Neuroleptic Malignant Syndrome is one of the most dangerous complications of antipsychotic therapy, rare but very serious, especially with first-generation neuroleptics. It is a medical emergency, an early diagnosis will be necessary and include general supportive measures and symptomatic drug therapy.
NMS is a diagnosis of exclusion that typically occurs between 24 and 72 hours. Rare after two weeks, except that the deposit may extend this period. The course is between 7 and 10 days.
We will present a case in which we see the difficulties that arise in daily clinical practice.
The most characteristic symptoms are engines, such as stiffness (”lead pipe”), dystonia, tremor, nystagmus, opisthotonos, bradykinesia, dysphagia, dysarthria, lethargy, convulsions, trismus, oculogyric crisis. Changes the state of consciousness (confusion, delirium and stupor or coma). Hyperthermia, above 38.5 ° C (up to 41). Autonomic instability (hypertension, postural hypotension and variability in blood pressure, tachycardia, tachypnea, salivation, sweating, pale skin, and urinary incontinence).

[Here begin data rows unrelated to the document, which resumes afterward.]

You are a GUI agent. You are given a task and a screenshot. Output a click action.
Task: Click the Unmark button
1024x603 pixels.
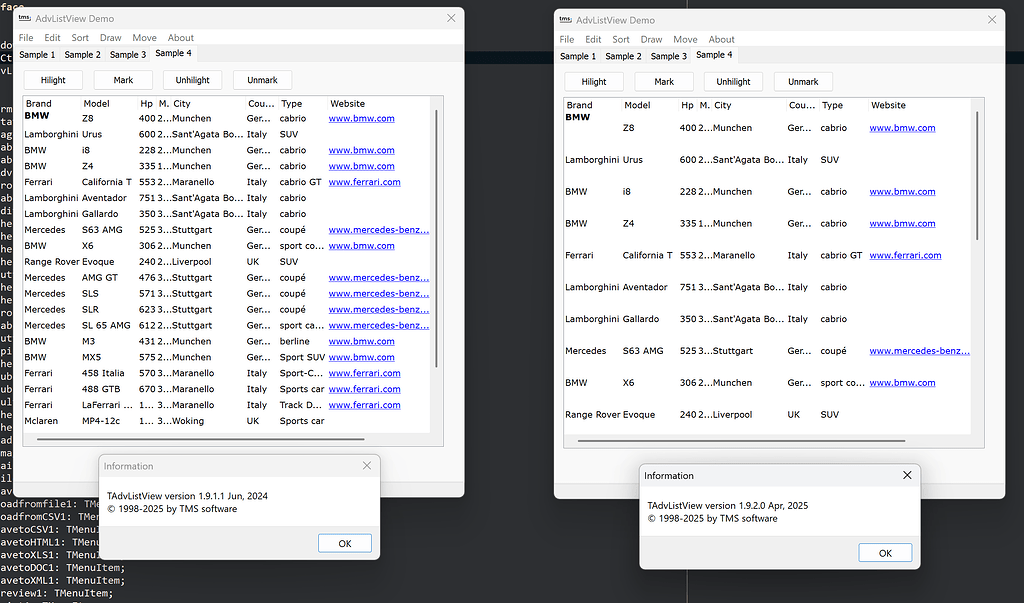pos(262,79)
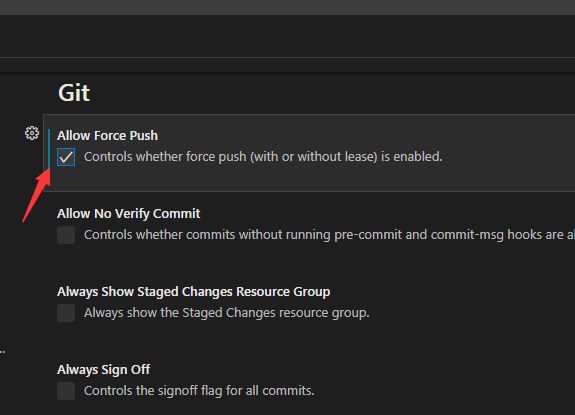575x415 pixels.
Task: Click the Staged Changes resource group description
Action: coord(227,313)
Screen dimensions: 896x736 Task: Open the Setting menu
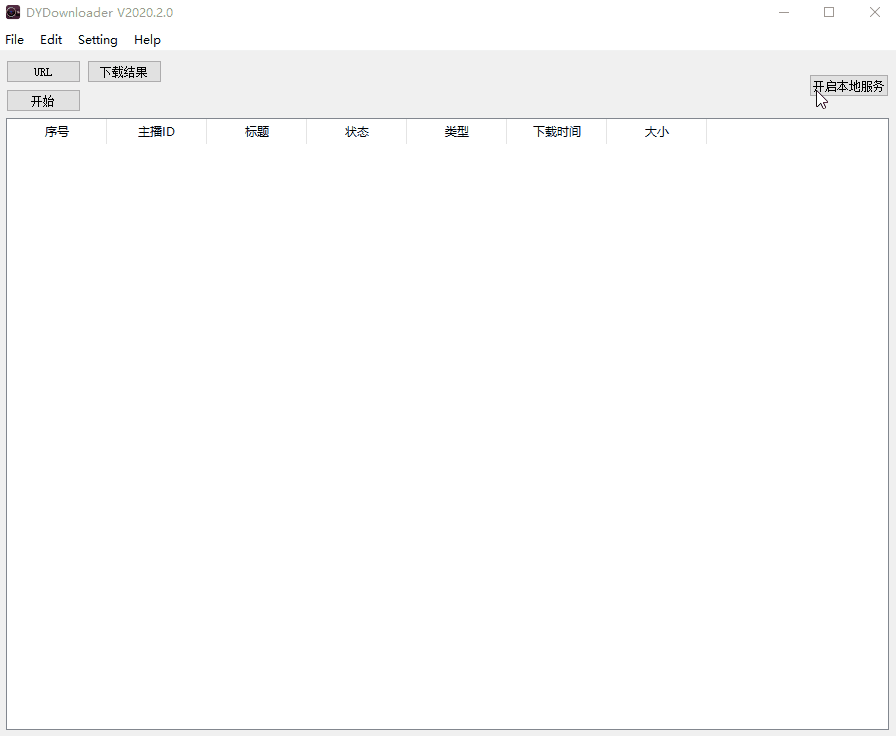pos(98,40)
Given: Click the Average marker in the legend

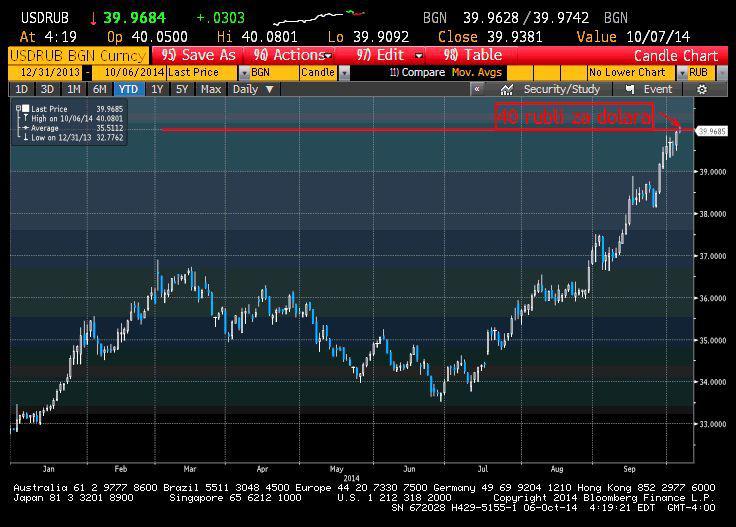Looking at the screenshot, I should pos(24,128).

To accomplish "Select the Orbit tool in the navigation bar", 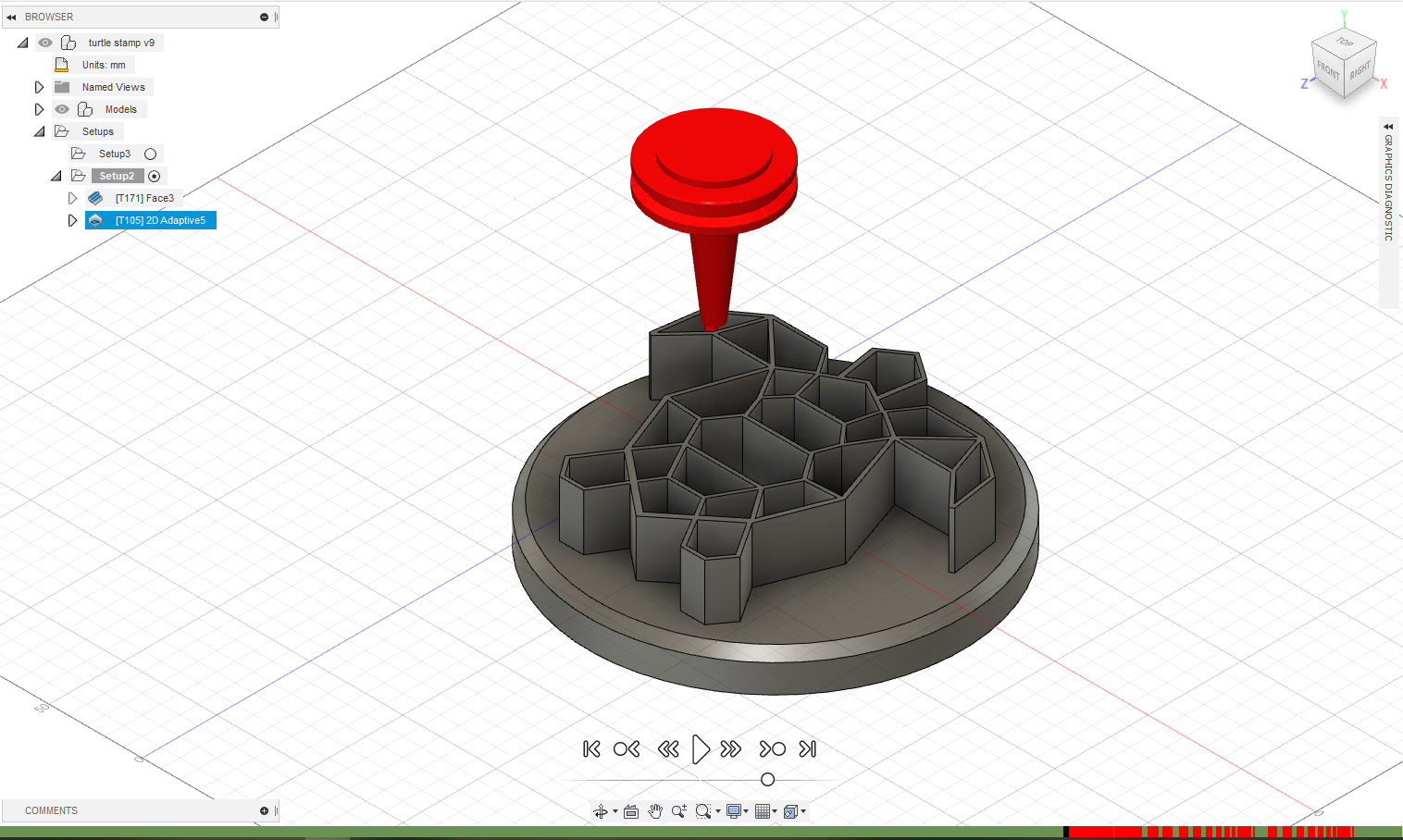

It is particularly difficult to make the differential diagnosis with malignant catatonia, by the common features that both products, which are indistinguishable in a quarter of cases, conceptualizándose the NMS as a form of drug-induced malignant catatonia. This resembles by muscle rigidity, hyperthermia, and akinesia. His appearance is preceded by emotional disorders, psychotic symptoms, depressive symptoms, impaired functioning prior patient, acute anxiety and agitation, which occurs about two weeks before. In catatonia, hyperactivity and hyperthermia typically occur prior to the administration of the neuroleptic.